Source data

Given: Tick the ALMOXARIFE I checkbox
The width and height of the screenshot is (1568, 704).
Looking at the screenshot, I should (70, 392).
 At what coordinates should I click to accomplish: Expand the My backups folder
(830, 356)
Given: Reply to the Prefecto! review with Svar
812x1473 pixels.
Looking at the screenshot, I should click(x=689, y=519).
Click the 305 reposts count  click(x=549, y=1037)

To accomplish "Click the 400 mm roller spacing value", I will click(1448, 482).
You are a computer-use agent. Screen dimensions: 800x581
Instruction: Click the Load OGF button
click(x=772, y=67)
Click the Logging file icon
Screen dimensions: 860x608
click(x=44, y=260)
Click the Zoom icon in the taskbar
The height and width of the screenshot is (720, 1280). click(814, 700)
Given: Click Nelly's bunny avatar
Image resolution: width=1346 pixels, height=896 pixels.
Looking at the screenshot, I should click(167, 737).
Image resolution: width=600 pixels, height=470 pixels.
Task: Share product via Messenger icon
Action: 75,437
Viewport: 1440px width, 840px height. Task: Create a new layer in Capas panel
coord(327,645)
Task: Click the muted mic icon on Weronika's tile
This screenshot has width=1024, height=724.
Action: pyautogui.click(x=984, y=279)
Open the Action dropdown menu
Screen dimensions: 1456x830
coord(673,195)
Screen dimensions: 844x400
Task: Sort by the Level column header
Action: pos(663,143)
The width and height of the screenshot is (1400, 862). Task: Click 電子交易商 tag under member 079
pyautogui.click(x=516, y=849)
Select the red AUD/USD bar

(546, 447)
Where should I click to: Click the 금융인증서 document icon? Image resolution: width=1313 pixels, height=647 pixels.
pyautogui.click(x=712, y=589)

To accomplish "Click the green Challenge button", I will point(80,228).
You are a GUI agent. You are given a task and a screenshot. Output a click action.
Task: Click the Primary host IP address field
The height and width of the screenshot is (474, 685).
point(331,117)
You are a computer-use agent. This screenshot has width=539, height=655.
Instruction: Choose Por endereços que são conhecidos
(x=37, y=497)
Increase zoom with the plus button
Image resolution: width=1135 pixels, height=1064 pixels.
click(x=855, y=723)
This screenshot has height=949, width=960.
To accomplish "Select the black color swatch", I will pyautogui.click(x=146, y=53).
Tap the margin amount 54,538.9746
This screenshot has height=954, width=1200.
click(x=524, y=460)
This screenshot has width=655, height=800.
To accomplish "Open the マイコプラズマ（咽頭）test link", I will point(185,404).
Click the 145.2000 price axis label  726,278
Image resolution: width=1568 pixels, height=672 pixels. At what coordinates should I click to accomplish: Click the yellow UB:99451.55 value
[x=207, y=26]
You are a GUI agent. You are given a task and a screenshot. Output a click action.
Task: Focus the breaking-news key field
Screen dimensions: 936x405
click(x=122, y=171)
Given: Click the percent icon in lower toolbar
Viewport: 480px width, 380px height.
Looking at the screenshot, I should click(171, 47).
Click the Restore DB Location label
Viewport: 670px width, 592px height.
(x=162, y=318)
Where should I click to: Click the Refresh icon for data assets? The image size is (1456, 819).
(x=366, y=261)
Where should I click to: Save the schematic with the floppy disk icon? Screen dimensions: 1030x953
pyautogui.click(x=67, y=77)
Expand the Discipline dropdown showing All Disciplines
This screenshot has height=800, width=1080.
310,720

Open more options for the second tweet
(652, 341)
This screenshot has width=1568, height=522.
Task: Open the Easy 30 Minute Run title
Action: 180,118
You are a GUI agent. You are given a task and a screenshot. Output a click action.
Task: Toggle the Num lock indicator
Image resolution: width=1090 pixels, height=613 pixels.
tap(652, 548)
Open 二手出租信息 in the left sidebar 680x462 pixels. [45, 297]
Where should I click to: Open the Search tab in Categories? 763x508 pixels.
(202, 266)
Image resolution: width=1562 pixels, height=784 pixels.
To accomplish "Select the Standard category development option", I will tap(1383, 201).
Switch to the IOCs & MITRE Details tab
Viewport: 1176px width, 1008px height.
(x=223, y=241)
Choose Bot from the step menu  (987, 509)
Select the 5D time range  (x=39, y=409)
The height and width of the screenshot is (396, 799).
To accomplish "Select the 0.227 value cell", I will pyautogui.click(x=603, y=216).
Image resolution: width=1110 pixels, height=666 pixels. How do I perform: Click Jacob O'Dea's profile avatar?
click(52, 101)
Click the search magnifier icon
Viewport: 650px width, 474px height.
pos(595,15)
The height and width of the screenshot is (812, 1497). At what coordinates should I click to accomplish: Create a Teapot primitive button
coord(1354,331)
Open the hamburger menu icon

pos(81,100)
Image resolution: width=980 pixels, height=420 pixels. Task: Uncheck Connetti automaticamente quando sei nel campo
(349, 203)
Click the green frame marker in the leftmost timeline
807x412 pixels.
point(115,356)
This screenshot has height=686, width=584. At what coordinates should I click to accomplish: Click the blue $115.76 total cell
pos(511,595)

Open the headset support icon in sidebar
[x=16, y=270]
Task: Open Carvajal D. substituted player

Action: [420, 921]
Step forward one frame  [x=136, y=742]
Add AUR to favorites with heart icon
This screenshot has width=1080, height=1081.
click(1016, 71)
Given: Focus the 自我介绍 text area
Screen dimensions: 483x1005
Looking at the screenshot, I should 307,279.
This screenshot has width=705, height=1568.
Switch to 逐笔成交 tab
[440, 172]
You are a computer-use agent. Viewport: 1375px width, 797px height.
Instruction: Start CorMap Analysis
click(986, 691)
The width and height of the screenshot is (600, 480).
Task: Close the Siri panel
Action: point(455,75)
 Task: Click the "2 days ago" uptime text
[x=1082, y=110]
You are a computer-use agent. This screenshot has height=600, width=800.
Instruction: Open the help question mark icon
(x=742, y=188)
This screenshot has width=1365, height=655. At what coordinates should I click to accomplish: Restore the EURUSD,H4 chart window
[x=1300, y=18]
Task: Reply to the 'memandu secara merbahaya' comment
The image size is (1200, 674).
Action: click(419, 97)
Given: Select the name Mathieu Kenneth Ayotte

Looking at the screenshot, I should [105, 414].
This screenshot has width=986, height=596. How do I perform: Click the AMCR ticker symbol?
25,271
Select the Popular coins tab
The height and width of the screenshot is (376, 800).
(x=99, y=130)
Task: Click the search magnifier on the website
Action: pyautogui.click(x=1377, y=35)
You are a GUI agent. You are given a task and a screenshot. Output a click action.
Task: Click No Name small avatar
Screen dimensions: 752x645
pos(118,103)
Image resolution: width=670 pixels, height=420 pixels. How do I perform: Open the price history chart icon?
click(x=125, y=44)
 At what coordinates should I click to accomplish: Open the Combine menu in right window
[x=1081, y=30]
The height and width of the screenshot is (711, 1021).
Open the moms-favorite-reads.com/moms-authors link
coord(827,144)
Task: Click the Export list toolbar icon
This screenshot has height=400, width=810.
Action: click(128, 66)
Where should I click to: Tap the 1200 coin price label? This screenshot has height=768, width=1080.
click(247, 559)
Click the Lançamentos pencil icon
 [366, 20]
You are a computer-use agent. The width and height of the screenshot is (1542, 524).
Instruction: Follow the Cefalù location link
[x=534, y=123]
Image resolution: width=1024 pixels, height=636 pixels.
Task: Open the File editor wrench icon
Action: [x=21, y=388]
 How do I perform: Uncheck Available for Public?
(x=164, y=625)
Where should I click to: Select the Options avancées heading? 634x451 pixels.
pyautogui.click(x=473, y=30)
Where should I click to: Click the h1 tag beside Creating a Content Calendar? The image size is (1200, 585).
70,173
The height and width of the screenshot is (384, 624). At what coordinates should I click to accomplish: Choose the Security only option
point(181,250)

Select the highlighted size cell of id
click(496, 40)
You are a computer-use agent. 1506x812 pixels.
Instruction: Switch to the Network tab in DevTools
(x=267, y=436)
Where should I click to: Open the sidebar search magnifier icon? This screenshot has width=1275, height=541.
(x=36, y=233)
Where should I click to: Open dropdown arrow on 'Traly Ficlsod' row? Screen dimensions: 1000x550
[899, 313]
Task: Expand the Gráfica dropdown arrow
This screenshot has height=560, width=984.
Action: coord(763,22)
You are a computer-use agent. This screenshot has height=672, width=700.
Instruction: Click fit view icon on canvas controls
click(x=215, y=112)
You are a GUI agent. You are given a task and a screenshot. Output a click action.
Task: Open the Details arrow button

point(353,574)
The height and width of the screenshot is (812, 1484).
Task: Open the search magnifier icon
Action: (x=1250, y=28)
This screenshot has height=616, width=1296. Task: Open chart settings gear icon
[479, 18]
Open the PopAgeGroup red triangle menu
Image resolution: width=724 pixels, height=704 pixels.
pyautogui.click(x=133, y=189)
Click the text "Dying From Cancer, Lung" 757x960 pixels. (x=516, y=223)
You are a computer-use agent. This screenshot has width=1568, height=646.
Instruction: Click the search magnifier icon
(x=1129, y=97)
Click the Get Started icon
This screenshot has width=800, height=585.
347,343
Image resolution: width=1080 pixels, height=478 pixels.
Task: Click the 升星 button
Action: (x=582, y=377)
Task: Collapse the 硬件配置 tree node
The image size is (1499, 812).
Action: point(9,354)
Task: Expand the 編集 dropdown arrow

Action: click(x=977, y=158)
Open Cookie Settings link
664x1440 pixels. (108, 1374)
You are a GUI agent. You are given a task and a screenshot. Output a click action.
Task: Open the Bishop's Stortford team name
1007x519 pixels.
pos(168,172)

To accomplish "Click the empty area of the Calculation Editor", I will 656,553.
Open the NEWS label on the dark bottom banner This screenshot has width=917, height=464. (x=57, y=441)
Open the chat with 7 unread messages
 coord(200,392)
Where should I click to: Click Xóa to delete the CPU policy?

● **Task item**: Collect from the data above every line that includes "green".

● **Solution to this exercise**:
To accomplish "Click the green Challenge button", I will point(80,228).
Click the green frame marker in the leftmost timeline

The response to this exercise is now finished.